What the task requires: Exact copies of all the records are to be printed.

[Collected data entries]

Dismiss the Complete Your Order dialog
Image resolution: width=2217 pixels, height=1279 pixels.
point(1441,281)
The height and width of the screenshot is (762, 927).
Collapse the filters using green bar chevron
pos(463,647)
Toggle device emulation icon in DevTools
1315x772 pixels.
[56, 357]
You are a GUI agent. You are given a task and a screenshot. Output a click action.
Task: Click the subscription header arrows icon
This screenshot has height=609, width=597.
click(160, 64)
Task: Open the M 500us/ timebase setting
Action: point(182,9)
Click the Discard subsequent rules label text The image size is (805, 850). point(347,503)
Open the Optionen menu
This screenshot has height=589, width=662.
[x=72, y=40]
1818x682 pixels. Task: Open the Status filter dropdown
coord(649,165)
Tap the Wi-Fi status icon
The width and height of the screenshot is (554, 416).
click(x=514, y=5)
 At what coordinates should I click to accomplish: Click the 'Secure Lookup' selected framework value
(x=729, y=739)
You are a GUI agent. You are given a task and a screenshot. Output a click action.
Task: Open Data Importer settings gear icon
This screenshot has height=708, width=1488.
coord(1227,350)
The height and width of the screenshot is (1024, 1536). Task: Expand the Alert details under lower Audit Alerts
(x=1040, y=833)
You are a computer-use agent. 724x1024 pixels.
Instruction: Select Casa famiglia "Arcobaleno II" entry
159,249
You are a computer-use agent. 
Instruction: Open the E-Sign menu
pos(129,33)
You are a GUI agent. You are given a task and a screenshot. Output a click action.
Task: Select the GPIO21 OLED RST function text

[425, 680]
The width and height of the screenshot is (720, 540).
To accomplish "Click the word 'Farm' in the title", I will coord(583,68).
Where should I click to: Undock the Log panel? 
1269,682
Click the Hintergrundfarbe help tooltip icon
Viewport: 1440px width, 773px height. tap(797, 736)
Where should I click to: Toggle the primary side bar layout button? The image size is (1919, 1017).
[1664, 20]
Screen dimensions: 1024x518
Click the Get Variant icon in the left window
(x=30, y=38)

Answer area:
Dismiss the Complete Your Order dialog
Image resolution: width=2217 pixels, height=1279 pixels.
point(1441,281)
The height and width of the screenshot is (762, 927).
Collapse the filters using green bar chevron
pos(463,647)
Toggle device emulation icon in DevTools
1315x772 pixels.
[56, 357]
You are a GUI agent. You are given a task and a screenshot. Output a click action.
Task: Click the subscription header arrows icon
This screenshot has height=609, width=597.
click(160, 64)
Task: Open the M 500us/ timebase setting
Action: point(182,9)
Click the Discard subsequent rules label text The image size is (805, 850). point(347,503)
Open the Optionen menu
This screenshot has height=589, width=662.
[x=72, y=40]
1818x682 pixels. Task: Open the Status filter dropdown
coord(649,165)
Tap the Wi-Fi status icon
The width and height of the screenshot is (554, 416).
click(x=514, y=5)
 At what coordinates should I click to accomplish: Click the 'Secure Lookup' selected framework value
(x=729, y=739)
You are a GUI agent. You are given a task and a screenshot. Output a click action.
Task: Open Data Importer settings gear icon
This screenshot has height=708, width=1488.
coord(1227,350)
The height and width of the screenshot is (1024, 1536). Task: Expand the Alert details under lower Audit Alerts
(x=1040, y=833)
You are a computer-use agent. 724x1024 pixels.
Instruction: Select Casa famiglia "Arcobaleno II" entry
159,249
You are a computer-use agent. 
Instruction: Open the E-Sign menu
pos(129,33)
You are a GUI agent. You are given a task and a screenshot. Output a click action.
Task: Select the GPIO21 OLED RST function text

[425, 680]
The width and height of the screenshot is (720, 540).
To accomplish "Click the word 'Farm' in the title", I will coord(583,68).
Where should I click to: Undock the Log panel? 
1269,682
Click the Hintergrundfarbe help tooltip icon
Viewport: 1440px width, 773px height. tap(797, 736)
Where should I click to: Toggle the primary side bar layout button? The image size is (1919, 1017).
[1664, 20]
Screen dimensions: 1024x518
Click the Get Variant icon in the left window
(x=30, y=38)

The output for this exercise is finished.